- [What you need to do]:
In the data below, identify every line that contains the word "Instruction" and copy each such line in full.

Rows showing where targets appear
******************************

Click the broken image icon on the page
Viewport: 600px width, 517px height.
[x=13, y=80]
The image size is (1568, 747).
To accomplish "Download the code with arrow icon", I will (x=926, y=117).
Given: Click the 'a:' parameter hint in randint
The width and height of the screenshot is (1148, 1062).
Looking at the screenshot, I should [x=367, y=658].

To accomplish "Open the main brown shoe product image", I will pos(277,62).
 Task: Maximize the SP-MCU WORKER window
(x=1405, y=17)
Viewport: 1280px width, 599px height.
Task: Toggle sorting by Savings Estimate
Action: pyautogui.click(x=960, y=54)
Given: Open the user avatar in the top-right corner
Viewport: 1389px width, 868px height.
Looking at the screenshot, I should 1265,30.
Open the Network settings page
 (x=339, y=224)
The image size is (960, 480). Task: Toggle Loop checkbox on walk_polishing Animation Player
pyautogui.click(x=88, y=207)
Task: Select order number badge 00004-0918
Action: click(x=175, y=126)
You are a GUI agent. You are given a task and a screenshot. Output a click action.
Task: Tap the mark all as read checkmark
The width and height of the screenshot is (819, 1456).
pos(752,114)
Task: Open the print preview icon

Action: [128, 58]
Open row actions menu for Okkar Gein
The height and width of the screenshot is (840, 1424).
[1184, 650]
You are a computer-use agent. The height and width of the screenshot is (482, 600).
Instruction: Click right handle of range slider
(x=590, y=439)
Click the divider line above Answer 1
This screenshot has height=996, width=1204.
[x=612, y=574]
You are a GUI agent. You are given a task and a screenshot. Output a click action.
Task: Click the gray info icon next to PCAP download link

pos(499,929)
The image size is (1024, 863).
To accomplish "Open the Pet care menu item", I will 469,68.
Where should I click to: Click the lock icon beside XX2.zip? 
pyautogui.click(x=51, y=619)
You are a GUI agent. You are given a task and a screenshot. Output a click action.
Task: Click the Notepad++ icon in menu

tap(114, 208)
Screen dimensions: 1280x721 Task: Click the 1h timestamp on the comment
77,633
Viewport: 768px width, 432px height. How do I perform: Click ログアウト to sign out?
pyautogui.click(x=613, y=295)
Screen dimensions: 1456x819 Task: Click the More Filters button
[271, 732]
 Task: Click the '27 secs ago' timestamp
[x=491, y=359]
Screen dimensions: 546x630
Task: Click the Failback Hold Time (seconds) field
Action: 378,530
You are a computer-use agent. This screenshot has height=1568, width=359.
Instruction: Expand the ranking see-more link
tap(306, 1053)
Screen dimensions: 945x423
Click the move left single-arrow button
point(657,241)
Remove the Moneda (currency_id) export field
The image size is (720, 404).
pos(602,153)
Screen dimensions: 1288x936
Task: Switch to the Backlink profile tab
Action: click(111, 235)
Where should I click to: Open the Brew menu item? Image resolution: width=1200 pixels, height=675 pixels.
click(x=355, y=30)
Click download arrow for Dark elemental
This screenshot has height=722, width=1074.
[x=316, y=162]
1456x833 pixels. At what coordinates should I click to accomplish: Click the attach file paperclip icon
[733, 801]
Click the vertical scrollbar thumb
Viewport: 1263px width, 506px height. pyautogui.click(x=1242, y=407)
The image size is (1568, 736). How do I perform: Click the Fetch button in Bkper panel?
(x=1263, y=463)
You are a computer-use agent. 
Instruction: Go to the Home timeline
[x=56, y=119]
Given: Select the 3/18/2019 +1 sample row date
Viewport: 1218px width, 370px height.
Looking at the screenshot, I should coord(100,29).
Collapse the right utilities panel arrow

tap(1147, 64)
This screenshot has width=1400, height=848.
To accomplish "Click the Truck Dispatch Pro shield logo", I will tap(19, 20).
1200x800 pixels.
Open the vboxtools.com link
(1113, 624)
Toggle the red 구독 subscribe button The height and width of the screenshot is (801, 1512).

******************************

- [Result of this exercise]:
Instruction: Click right handle of range slider
Instruction: Expand the ranking see-more link
Instruction: Go to the Home timeline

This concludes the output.